A la lumière de ces considérations, et pour permettre à la commission de s’assurer que le recrutement et l’engagement de personnes dans la récolte du coton s’effectuent de manière compatible avec la convention, la commission encourage fermement le gouvernement à poursuivre la coopération avec l’OIT et les partenaires sociaux afin que l’enquête sur les pratiques de recrutement et les conditions de travail dans l’agriculture, et en particulier dans la production de coton, soit effectivement menée et que ses résultats soient ensuite diffusés.
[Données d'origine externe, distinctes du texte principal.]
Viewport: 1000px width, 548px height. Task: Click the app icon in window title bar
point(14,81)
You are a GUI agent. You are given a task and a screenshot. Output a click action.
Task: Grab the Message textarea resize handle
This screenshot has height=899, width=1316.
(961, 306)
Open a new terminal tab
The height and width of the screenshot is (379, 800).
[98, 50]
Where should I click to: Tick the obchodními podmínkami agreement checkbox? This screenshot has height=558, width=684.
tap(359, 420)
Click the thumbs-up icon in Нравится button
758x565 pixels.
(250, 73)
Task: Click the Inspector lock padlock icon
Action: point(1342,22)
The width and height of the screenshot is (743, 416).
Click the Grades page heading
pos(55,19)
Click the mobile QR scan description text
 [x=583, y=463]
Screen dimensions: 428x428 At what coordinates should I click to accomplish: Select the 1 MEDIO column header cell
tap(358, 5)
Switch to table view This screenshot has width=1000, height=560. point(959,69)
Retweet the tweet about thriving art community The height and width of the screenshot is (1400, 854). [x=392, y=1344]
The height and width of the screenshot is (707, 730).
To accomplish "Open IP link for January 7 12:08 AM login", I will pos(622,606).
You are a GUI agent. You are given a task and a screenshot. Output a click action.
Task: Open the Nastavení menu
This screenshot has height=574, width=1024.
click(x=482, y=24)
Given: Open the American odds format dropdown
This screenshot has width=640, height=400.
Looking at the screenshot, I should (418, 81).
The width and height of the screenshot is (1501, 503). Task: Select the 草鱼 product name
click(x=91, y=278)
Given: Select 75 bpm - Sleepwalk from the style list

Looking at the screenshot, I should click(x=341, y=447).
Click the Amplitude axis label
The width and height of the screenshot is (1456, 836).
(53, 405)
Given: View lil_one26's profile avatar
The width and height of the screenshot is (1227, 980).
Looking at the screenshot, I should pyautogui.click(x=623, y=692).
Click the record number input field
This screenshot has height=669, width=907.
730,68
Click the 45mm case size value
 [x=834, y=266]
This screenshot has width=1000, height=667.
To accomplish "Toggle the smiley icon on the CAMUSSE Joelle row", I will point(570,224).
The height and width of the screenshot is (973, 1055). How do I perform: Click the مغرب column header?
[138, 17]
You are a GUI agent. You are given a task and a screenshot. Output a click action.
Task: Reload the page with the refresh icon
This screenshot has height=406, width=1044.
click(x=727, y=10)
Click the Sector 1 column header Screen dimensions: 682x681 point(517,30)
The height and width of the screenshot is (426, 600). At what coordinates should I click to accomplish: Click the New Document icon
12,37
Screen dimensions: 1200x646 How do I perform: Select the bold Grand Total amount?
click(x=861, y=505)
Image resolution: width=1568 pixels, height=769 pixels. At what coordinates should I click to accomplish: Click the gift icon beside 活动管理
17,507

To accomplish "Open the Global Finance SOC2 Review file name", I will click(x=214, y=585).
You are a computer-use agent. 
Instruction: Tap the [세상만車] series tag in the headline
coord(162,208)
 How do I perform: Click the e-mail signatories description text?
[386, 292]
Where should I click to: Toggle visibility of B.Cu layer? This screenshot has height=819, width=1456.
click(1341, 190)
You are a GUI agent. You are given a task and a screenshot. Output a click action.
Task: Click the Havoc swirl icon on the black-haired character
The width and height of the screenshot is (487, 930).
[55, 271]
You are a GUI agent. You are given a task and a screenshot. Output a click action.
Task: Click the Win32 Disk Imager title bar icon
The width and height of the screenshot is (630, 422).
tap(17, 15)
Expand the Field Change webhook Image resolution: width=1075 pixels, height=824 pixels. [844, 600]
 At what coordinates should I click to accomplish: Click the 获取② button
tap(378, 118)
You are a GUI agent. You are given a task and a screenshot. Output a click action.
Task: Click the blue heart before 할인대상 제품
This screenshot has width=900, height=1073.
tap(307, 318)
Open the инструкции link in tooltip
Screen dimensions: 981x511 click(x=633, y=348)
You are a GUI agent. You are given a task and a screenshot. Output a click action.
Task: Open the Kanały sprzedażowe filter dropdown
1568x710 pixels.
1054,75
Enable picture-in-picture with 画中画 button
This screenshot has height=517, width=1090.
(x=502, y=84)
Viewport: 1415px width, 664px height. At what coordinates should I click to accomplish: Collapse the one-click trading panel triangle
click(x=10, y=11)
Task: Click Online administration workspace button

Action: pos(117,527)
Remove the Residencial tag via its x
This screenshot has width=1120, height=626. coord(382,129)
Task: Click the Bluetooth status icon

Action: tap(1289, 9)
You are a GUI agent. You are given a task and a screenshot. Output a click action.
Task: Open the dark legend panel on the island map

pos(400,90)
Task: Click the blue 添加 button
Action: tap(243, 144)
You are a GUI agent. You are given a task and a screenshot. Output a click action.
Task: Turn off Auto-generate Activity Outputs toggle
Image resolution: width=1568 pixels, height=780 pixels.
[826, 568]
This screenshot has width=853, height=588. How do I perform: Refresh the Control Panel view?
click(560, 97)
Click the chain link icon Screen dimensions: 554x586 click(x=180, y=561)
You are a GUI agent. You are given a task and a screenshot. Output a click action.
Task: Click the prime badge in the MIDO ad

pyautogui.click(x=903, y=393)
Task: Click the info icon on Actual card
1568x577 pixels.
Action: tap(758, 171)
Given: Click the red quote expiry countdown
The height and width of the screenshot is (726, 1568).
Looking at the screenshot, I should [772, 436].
S’agissant de la référence du gouvernement à une instruction officielle sur l’interdiction de la mobilisation forcée de travailleurs pour la récolte du coton, la commission prie le gouvernement d’indiquer comment cette instruction est appliquée, si des infractions ont été constatées et, dans l’affirmative, de fournir des informations sur les sanctions imposées. La commission prie de nouveau instamment le gouvernement de poursuivre ses efforts pour garantir l’élimination totale du recours au travail obligatoire de travailleurs des secteurs public et privé, ainsi que d’étudiants, pour la récolte du coton, et elle le prie de fournir des informations sur les mesures prises à cette fin et sur les résultats concrets obtenus.
La commission soulève d’autres questions dans une demande qu’elle adresse directement au gouvernement.
[Le gouvernement est prié de répondre en détail aux présents commentaires en 2015.]